── Source text ──

There remain 71 councils that take longer than 90 days to pay companies that supply them with goods and services, reversing the improving situation at the end of 2104 when only 62 councils were this late in paying.

Portimão has improved though, at the end of last year suppliers could expect a wait of nine years to get paid. The figure had worsened by May with an average wait of 12 years so at the 6 month point in 2015 the 6 year figure can be classed as a success, of sorts.

The president of Portimão council, Isilda Gomes, says that great efforts have been made to regularise the existing debts.

"In six months we have paid off €30 million," and that "since the beginning of this year until April or May, the chamber has paid off all debts of under €50,000 to 478 companies."

Gomes explains that municipal cost cutting has enabled suppliers to benefit and that in the first half of the year, the council finances actually showed a positive balance against budget “for the first time in ten years."

Overall, Portugal’s councils steadily have been reducing their supplier debts which have fallen by a third since 2011 and which at the end of last year stood at €5.7 billion.

Much of this has been achieved by swapping short term bank borrowings for longer term finance supplied by the government under the Local Economy Support Programme.

The new law covering commitments when councils do not have the money to pay the subsequent account also has helped reduce those more incontinent councils whose activities in the past have borne little relationship to local needs and more to grandiose legacy schemes.

The new ‘commitments’ law also has enabled the state to withhold funds to municipalities and directly to pay off suppliers.

Portimão still leads the country in many aspects of local finance, none of them good, and Gomes has done a mediocre job of starting to clear up the financial mess left by Manuel da Luz whose reckless spending during his years as mayor already has gone down in local history as one of the more insane episodes in civic life.

───

■ **Direction 1**:
Edit every line of the listing below, replacing "icon" with "symbol" and leaving everything else unchanged.
The listing comes from a different source than the article on council supplier debts.

── Task inputs ──

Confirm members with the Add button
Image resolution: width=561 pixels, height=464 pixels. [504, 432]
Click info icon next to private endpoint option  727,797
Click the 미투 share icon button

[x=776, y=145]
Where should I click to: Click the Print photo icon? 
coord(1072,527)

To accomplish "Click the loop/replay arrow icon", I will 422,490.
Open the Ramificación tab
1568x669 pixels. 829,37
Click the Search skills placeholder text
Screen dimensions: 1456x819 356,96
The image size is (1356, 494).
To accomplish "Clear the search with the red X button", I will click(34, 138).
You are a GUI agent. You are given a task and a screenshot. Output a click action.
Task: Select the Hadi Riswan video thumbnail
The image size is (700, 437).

───

■ **Direction 2**:
From the article on council supplier debts, copy word for word the stretch from "Gomes explains that" through "at €5.7 billion.".

■ **Worked solution 1**:
Confirm members with the Add button
Image resolution: width=561 pixels, height=464 pixels. [504, 432]
Click info symbol next to private endpoint option  727,797
Click the 미투 share symbol button

[x=776, y=145]
Where should I click to: Click the Print photo symbol? 
coord(1072,527)

To accomplish "Click the loop/replay arrow symbol", I will 422,490.
Open the Ramificación tab
1568x669 pixels. 829,37
Click the Search skills placeholder text
Screen dimensions: 1456x819 356,96
The image size is (1356, 494).
To accomplish "Clear the search with the red X button", I will click(34, 138).
You are a GUI agent. You are given a task and a screenshot. Output a click action.
Task: Select the Hadi Riswan video thumbnail
The image size is (700, 437).

■ **Worked solution 2**:
Gomes explains that municipal cost cutting has enabled suppliers to benefit and that in the first half of the year, the council finances actually showed a positive balance against budget “for the first time in ten years."

Overall, Portugal’s councils steadily have been reducing their supplier debts which have fallen by a third since 2011 and which at the end of last year stood at €5.7 billion.